** Data supplied follows **
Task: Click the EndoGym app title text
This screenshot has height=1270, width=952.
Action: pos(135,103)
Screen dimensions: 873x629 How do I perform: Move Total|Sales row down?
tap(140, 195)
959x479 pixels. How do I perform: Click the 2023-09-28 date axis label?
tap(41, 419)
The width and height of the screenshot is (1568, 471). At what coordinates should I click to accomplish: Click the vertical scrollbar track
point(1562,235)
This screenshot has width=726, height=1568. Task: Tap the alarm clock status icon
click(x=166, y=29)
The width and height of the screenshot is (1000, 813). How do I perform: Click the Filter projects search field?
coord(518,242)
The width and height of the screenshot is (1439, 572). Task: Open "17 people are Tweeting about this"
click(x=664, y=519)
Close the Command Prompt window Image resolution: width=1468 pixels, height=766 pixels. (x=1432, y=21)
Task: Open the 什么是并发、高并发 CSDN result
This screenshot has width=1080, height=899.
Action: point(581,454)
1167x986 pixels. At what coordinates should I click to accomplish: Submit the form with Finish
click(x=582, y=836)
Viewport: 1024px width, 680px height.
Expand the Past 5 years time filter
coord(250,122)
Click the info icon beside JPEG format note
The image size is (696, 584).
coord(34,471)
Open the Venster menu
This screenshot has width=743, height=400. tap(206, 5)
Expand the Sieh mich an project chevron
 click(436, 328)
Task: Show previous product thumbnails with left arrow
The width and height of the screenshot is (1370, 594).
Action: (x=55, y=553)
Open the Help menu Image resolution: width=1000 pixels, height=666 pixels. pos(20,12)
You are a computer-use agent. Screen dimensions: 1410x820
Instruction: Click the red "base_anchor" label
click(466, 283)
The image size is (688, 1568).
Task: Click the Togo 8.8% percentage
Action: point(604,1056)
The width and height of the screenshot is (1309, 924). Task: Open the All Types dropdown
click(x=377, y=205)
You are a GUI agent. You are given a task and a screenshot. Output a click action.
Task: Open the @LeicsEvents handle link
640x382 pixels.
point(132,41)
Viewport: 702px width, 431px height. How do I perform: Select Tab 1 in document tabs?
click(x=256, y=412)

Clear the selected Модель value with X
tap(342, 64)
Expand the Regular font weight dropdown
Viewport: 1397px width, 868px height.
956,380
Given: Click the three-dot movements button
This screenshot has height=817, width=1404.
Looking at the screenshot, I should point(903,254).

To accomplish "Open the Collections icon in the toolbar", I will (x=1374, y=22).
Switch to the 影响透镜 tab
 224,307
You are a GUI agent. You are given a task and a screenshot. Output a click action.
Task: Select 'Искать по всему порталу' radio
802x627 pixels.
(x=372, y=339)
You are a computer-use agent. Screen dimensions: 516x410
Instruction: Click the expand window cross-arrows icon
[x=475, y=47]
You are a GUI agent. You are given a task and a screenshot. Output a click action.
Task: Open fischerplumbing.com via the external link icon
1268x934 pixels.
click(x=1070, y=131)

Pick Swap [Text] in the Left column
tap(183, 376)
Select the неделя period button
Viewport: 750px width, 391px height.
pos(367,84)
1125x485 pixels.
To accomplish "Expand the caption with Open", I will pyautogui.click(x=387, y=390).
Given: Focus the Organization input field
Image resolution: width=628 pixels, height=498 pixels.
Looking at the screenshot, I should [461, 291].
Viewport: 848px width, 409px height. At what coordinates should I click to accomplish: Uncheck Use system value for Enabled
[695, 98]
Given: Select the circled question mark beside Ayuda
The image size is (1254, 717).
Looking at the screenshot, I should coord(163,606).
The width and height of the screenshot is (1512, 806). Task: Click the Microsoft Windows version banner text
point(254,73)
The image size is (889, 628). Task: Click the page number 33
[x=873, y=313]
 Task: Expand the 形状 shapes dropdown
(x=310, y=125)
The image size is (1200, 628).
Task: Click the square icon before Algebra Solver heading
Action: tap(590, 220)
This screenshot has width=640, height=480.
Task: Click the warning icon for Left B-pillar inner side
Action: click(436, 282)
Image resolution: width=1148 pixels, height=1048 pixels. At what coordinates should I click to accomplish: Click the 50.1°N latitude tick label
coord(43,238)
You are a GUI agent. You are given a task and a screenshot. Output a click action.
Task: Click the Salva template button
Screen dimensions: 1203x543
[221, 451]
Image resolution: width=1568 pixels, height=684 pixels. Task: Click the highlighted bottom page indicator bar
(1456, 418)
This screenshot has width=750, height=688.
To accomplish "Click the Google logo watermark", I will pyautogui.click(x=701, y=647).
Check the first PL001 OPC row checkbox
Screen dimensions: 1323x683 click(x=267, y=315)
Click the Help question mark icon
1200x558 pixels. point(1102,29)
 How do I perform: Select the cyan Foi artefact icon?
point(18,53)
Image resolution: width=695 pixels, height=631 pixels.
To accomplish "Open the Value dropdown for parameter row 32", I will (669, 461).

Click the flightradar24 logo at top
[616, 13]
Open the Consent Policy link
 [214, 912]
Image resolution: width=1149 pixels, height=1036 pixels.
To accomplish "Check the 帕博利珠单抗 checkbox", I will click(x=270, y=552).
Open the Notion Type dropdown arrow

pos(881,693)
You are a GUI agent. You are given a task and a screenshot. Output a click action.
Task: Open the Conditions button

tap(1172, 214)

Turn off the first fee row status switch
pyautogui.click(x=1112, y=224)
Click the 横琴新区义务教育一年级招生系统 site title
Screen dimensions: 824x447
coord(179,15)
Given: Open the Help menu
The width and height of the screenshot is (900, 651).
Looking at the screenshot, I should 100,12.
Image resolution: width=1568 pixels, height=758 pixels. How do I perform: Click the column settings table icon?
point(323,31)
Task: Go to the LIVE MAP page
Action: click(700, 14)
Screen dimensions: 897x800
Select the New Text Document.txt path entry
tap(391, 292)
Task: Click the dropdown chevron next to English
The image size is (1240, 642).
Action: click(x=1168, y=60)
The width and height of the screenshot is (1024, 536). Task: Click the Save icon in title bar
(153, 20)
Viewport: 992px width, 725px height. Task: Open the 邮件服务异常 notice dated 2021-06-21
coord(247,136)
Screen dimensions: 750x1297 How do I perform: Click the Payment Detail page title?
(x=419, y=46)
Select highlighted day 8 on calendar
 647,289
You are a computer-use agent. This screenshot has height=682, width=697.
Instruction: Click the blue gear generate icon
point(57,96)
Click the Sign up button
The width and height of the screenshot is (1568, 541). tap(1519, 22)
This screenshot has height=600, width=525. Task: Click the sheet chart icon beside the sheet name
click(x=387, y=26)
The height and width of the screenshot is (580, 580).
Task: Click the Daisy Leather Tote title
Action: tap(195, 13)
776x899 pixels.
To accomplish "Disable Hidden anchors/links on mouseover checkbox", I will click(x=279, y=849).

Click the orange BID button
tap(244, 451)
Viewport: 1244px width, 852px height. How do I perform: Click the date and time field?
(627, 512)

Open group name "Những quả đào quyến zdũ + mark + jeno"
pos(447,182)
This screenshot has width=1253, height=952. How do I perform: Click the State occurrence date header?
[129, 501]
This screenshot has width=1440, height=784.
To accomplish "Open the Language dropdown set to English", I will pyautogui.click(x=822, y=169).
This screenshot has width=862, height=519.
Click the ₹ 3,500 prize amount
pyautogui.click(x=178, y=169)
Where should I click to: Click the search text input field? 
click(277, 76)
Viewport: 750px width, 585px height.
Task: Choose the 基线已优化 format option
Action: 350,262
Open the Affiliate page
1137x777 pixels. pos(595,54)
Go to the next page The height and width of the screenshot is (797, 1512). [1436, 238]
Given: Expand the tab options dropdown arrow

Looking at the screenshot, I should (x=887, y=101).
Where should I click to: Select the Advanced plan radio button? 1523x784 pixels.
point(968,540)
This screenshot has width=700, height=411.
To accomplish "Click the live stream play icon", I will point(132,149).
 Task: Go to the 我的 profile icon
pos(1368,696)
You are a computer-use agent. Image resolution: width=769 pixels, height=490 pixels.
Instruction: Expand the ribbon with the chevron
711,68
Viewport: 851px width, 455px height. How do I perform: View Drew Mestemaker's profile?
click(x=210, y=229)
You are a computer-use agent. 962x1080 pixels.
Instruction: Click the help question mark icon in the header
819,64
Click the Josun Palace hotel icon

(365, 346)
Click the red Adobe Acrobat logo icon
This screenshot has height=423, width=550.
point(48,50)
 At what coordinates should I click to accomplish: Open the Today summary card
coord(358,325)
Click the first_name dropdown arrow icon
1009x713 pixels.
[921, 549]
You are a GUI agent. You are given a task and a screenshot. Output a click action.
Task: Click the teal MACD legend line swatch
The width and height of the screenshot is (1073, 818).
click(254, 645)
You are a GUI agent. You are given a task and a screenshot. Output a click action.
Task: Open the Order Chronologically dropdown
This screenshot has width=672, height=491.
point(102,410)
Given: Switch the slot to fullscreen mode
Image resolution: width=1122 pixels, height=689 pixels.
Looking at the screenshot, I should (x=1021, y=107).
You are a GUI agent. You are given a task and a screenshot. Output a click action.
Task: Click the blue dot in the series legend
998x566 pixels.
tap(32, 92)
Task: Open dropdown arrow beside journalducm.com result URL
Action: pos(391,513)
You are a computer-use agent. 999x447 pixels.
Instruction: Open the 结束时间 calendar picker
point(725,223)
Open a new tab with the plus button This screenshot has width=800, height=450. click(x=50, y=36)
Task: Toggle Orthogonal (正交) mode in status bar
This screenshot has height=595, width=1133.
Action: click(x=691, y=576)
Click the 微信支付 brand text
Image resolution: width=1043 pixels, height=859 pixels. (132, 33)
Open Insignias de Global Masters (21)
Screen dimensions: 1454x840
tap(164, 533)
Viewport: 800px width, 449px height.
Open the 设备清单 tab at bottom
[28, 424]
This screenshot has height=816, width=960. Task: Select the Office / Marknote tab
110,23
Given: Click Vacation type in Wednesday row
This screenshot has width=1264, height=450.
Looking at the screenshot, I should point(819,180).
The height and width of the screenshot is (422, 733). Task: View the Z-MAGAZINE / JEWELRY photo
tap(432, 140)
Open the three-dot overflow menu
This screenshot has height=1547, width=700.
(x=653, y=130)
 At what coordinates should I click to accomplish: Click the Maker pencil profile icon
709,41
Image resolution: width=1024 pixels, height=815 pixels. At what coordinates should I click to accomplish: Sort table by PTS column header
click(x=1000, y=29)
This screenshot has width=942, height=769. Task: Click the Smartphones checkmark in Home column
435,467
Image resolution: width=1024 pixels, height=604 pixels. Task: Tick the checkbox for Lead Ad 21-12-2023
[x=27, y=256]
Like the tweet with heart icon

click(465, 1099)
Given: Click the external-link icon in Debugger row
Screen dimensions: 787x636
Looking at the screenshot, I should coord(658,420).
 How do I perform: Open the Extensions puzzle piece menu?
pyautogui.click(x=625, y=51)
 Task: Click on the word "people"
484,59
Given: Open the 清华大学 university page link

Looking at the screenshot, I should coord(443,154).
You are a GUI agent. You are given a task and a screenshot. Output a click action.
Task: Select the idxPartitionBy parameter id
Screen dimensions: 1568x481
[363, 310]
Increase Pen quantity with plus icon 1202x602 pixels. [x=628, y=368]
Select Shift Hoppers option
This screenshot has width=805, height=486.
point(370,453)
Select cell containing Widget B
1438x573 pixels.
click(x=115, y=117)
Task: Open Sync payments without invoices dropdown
** End of Data supplied **
Instructions to follow: Across the whole listing above, report each line that includes "next".

Solution for this task:
Task: Click the dropdown chevron next to English
Go to the next page The height and width of the screenshot is (797, 1512). [1436, 238]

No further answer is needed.